# DATA SECTION
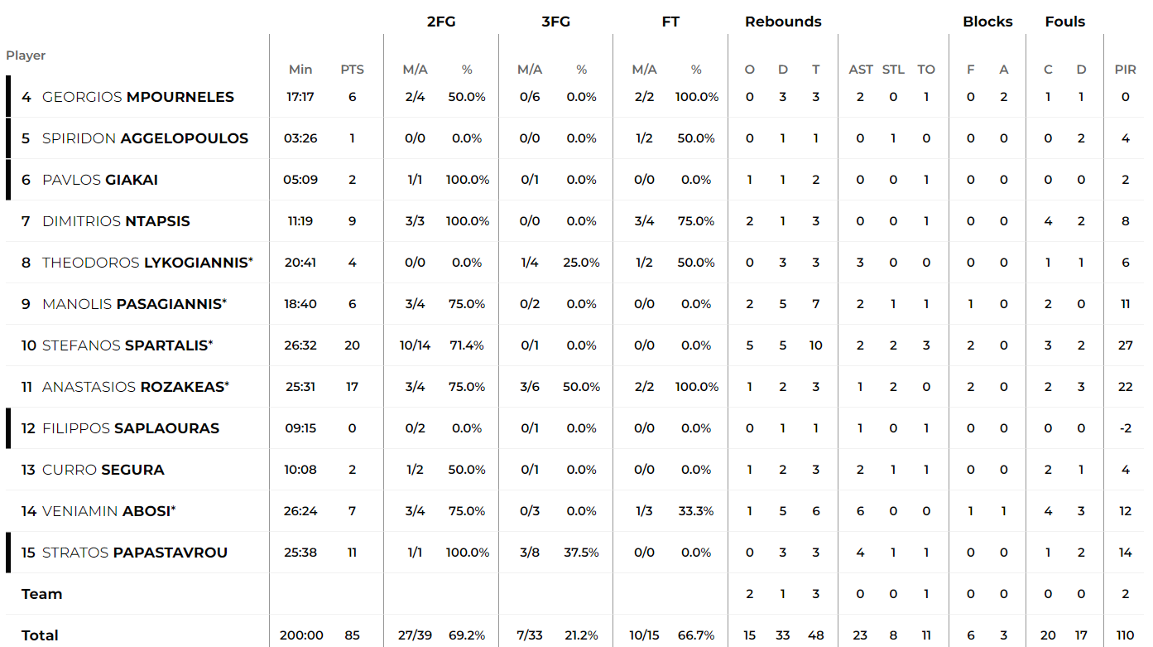
Task: Select Dimitrios Ntapsis player row
Action: coord(576,221)
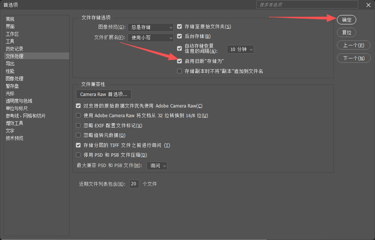
Task: Click the recent file list count field
Action: click(x=134, y=184)
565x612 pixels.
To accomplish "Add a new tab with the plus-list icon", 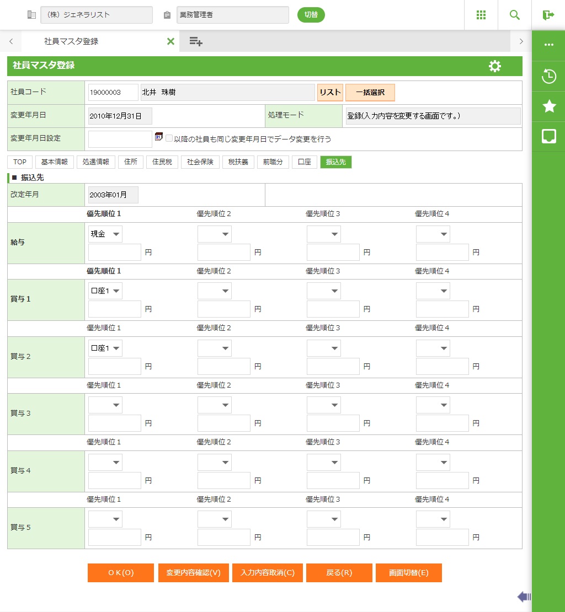I will tap(195, 41).
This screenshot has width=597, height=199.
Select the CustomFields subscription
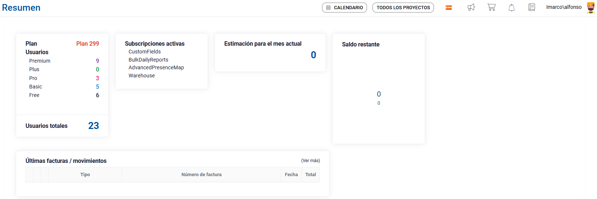(145, 52)
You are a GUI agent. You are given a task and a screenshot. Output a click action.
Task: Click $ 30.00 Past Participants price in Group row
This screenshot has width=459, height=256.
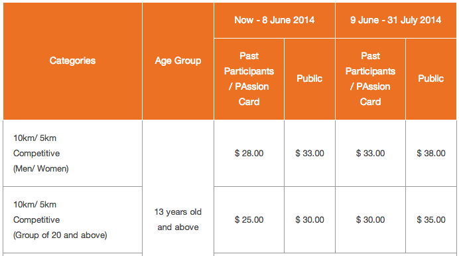(370, 219)
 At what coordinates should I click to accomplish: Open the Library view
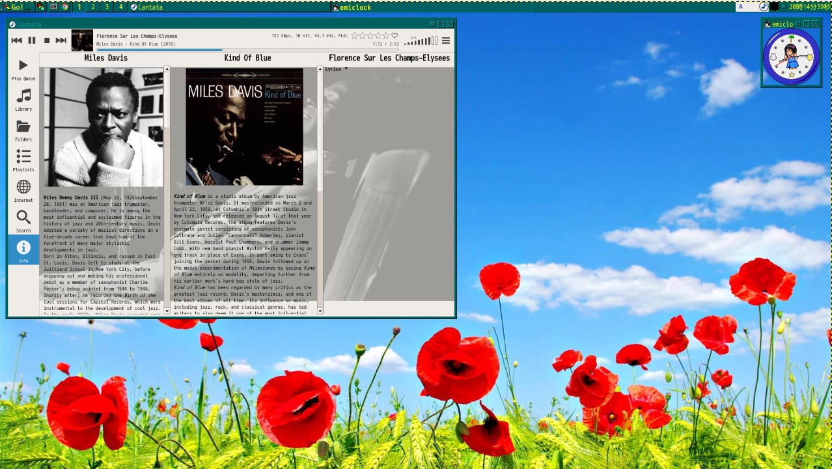[23, 100]
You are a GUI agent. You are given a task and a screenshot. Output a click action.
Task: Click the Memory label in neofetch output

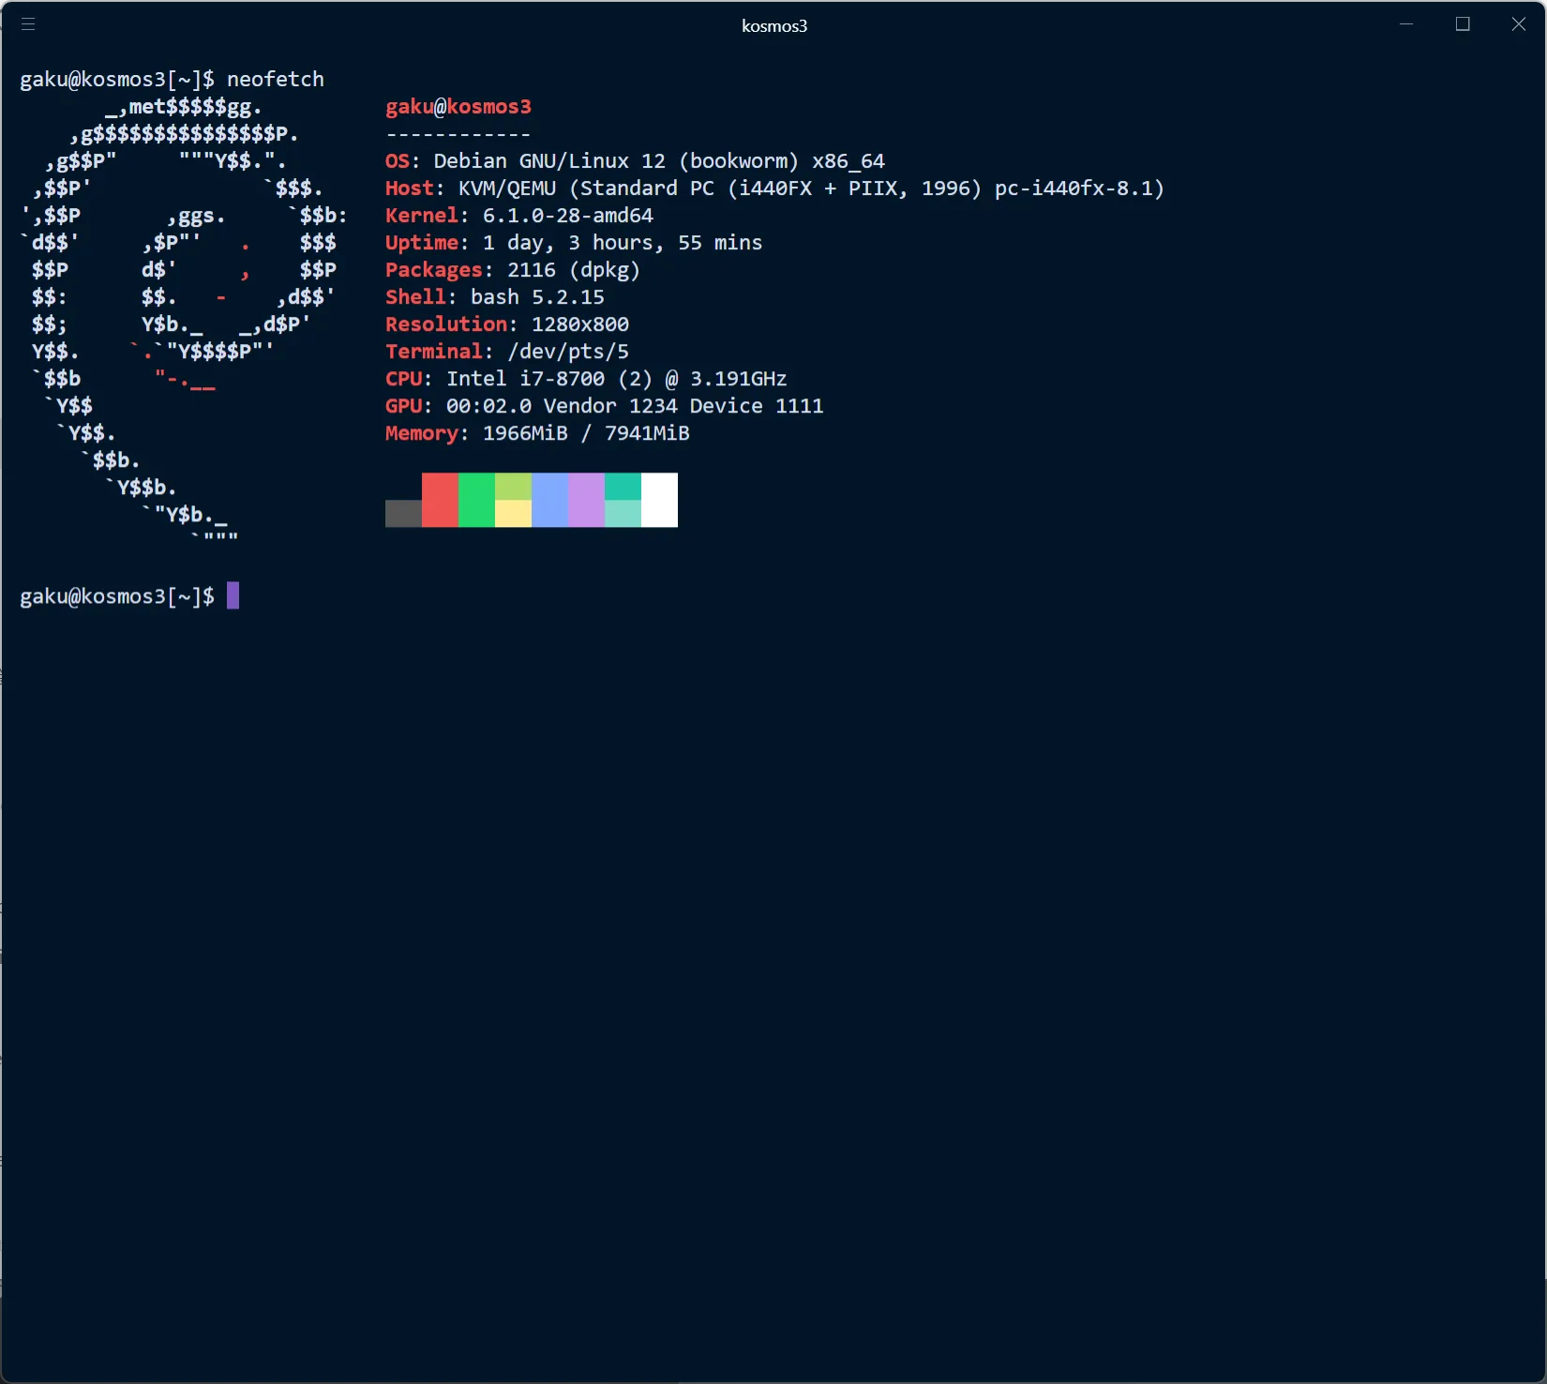tap(421, 433)
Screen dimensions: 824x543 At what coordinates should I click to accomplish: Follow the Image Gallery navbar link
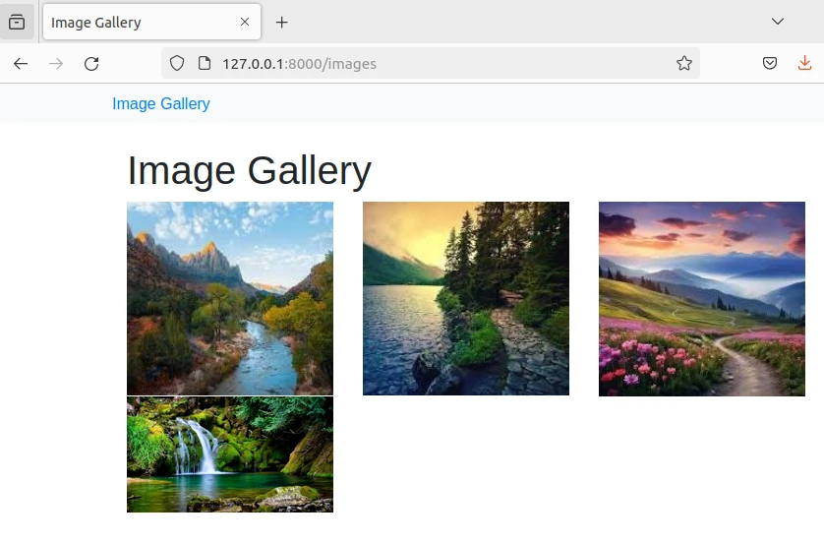coord(161,103)
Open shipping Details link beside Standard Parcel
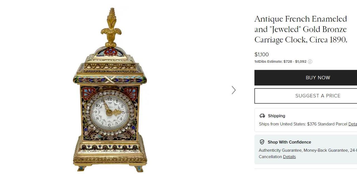The image size is (357, 174). click(x=353, y=124)
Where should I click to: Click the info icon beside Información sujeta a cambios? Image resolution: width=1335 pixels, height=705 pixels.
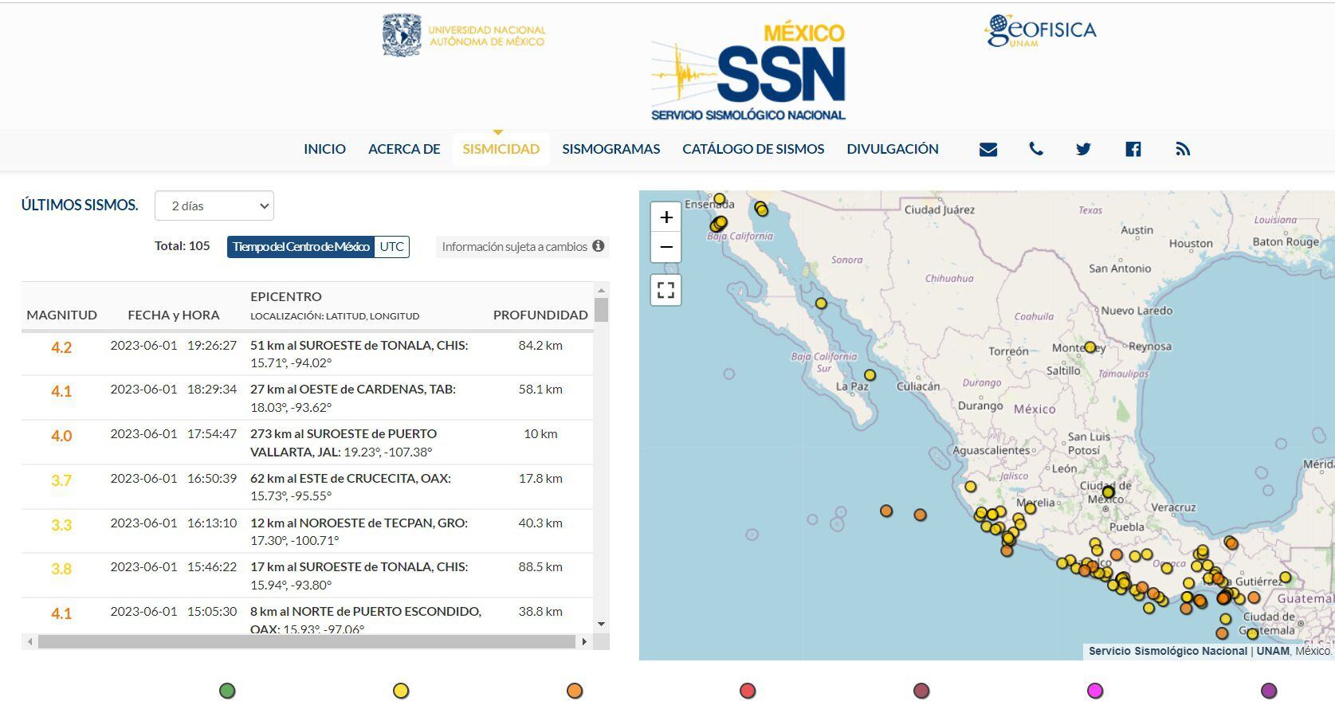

# YOUR GOAL
Could you state how many lines in the listing include the string "pixels"? Only the number is wanted.

# RESPONSE TO THE TASK
2